I want to conclude by mentioning how ILO is planning to move forward. In late September just prior to the HLD, ILO will be hosting a special Roundtable to showcase leading innovations and approaches in these areas with leaders in government, private sector, and employers and workers associations. The ILO D.G. has also formally offered ILO to chair the multi-agency Global Migration Group (GMG) next year.

In November, the ILO will be convening a Tripartite meeting on labour migration to help identify key strategies for ILO in future work in Four thematic areas: (i) Follow-up and inputs to the post-2015 development agenda; (ii) Protection of migrant workers, especially the most vulnerable low and middle-skilled workers; (iii) Labour market assessment needs, including skills recognition and certification; and (iv) International cooperation and social dialogue to support better governance of labour migration and regional mobility.

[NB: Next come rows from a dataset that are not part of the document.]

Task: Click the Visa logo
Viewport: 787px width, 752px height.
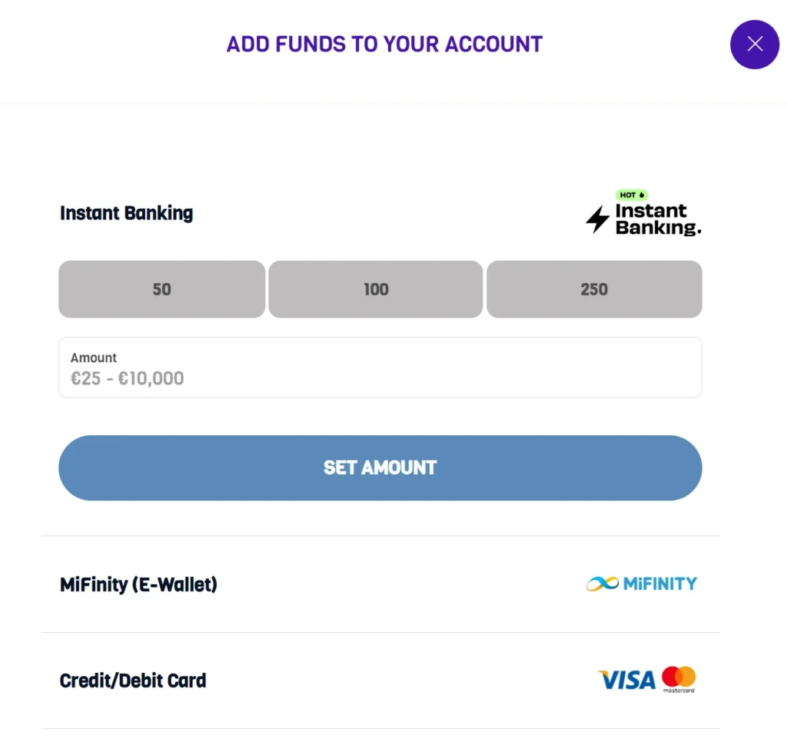Action: click(x=626, y=680)
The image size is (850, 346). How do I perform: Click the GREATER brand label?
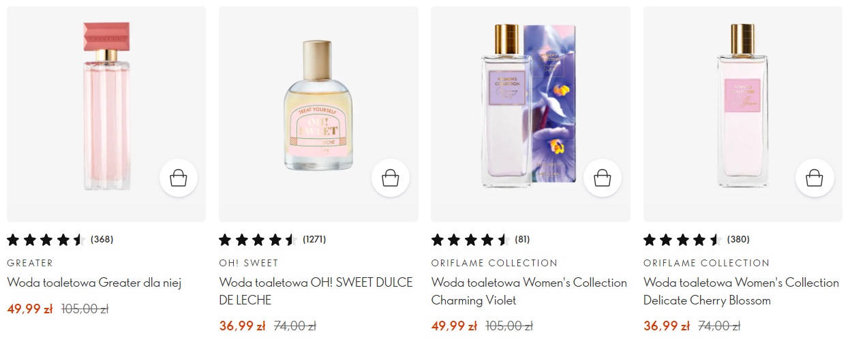pyautogui.click(x=30, y=263)
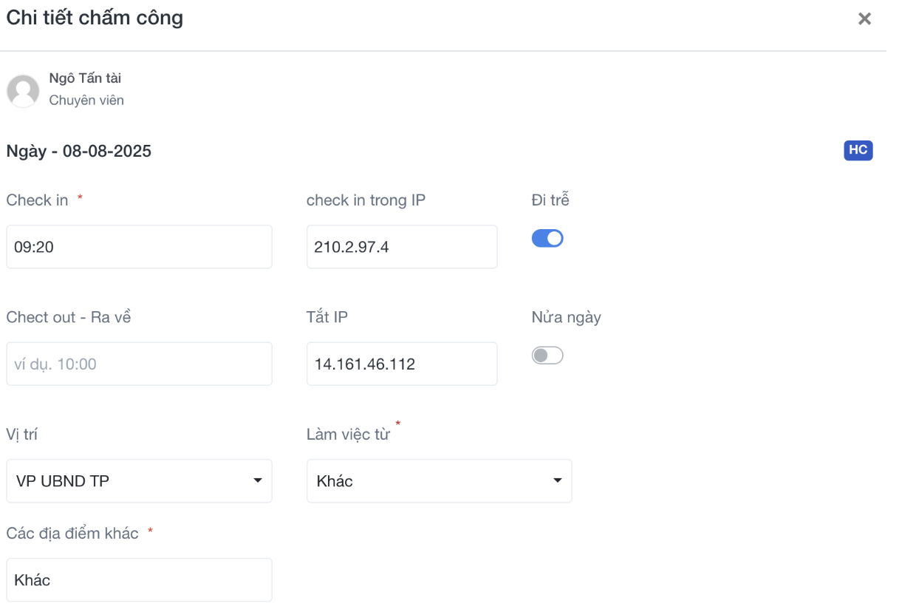Click the Ngày - 08-08-2025 heading
Image resolution: width=916 pixels, height=615 pixels.
79,152
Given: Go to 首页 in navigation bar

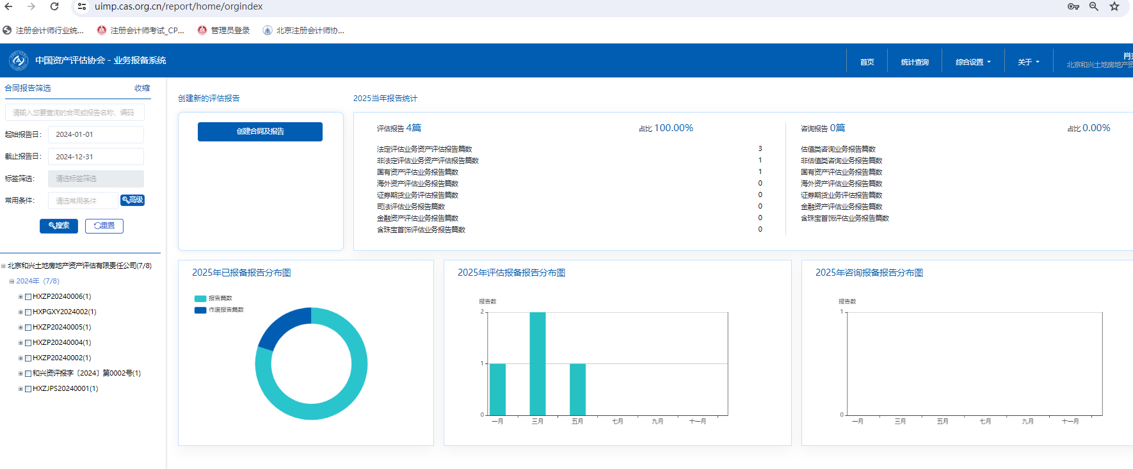Looking at the screenshot, I should [867, 62].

In final note, the issues most pertinent to migrant workers as actors in development has yet to be deeply embedded in development strategies. Given the fundamental links of development and labour migration, the world of work needs to be adequately reflected in and mainstreamed into debates on international development at all levels. This should include a focus on:
  • How to design appropriate mechanisms and processes to ensure that labour migration between countries and regions is more equitable and its governance more effective.
  • How to better build-in international standards for protection for migrant workers, e.g., to prevent abuse in recruitment and in the workplace, which address issues on working conditions, wages, freedom of association, equality of treatment, access to health services and portability of pensions, and migrants working in an irregular situation and the informal economy.
  • How we can better engage principal stakeholders in the world of work, such as ministries of labour, and employers’ and workers’ organizations, and migrant workers.
“The ILO's mandate requires it to reach out to those who are most vulnerable, who face great insecurity and for whom the denial of social justice is most cruel. They are often hard to reach, and yet they are great in number… The ILO must also give priority to rural workers…, workers in the informal economy…and migrant workers.” – Director-General, Guy Ryder, ILO.

Thank You for your attention.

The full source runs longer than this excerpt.